JAKARTA, KOMPAS.com - Deputi Program Perkumpulan untuk Pemilu dan Demokrasi (Perludem), Khoirunnisa Nur Agustyati, menilai Pemilu 2019 belum menjadi perhatian khusus bagi Presiden Joko Widodo.
Hal itu tercermin dari belum adanya draf undang-undang pemilu serentak 2019 yang akan dibahas bersama dengan Dewan Perwakilan Rakyat (DPR).
"Presiden Jokowi pasti tidak mungkin lupa dengan perhelatan Pemilu 2019. Selain karena merupakan agenda rutin pergantian kekuasaan negara, Jokowi masih memiliki kesempatan untuk mendaftarkan diri menjadi presiden untuk masa jabatan kedua," kata Khorunnisa dalam keterangan tertulis, Jumat (5/8/2016).
Menurut Khoirunissa, sebagai rancangan undang-undang yang dinisiasi oleh pemerintah, maka Presiden mesti menyiapkan draf RUU dan kemudian menyerahkan ke DPR untuk dibahas.

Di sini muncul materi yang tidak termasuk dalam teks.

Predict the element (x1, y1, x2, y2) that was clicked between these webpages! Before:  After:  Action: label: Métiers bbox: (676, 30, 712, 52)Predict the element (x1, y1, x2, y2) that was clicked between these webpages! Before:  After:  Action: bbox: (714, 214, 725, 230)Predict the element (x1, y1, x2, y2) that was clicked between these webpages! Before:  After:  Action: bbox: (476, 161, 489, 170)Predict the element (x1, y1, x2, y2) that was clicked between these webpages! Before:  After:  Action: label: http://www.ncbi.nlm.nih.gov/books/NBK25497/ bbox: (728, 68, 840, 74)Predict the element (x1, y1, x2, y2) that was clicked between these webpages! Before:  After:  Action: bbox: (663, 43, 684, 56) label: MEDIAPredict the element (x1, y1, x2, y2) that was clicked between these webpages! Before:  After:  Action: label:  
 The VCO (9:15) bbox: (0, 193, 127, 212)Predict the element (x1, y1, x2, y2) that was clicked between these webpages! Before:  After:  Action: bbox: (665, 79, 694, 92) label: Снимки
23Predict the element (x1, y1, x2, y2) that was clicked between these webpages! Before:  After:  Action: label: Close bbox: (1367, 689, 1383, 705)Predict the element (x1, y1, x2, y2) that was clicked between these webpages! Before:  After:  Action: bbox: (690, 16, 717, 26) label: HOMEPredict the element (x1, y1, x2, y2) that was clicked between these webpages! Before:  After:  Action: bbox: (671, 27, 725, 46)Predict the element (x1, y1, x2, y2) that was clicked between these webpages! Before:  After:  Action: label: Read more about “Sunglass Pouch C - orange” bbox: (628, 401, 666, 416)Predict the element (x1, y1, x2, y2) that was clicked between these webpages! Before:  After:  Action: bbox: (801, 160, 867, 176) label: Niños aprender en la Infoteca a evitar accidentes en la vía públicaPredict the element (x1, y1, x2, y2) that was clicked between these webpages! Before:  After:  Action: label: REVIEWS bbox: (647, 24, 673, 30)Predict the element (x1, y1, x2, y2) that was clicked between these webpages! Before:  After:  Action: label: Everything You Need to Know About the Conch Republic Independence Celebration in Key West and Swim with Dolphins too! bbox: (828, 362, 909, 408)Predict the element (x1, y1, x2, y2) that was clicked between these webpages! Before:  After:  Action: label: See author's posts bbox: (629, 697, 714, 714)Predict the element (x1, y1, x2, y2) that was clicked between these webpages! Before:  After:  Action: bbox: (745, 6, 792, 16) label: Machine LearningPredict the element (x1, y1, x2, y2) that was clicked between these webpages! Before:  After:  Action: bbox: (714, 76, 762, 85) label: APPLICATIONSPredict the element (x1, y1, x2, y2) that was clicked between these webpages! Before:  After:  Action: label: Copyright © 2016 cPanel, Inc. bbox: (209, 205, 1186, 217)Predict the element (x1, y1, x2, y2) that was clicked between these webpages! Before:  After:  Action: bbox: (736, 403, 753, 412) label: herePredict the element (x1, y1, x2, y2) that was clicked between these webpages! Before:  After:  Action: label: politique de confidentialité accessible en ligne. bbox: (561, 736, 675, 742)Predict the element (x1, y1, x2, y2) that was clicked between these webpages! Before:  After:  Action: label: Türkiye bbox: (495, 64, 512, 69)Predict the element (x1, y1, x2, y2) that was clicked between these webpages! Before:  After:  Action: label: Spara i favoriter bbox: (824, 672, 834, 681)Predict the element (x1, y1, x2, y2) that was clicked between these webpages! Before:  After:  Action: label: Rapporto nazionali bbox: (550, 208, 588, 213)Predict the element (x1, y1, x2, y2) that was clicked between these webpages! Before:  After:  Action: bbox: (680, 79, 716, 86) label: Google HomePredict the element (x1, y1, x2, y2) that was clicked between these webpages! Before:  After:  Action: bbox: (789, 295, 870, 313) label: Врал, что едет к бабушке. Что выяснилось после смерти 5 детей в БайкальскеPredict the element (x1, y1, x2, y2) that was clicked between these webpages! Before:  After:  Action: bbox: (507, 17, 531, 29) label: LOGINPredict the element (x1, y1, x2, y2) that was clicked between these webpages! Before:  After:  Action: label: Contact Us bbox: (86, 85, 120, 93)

"Padahal, waktu yang tersisa sudah sangat sempit. Setidaknya ada beberapa agenda politik yang pastinya akan menganggu pembahasan RUU Pemilu," ucap Khorunnisa.
Khoirunnisa menuturkan, jika merujuk waktu pelaksanaan pemilu 2014 yang dilaksanakan pada bulan April, maka waktu yang tersisa menjelang pemilu serentak 2019 adalah 2 tahun 8 bulan, itu jika pemilu dilaksanakan bulan April 2019.
"Ini jelas waktu yang sangat singkat. Sekali lagi, jika berkaca dari pemilu 2014, tahapan pemilu sudah dimulai 22 bulan sebelum hari pemungutan suara. Artinya, waktu efektif tersisa hanyalah 10 bulan tahapan pemilu dimulai," ujar Khorunnisa.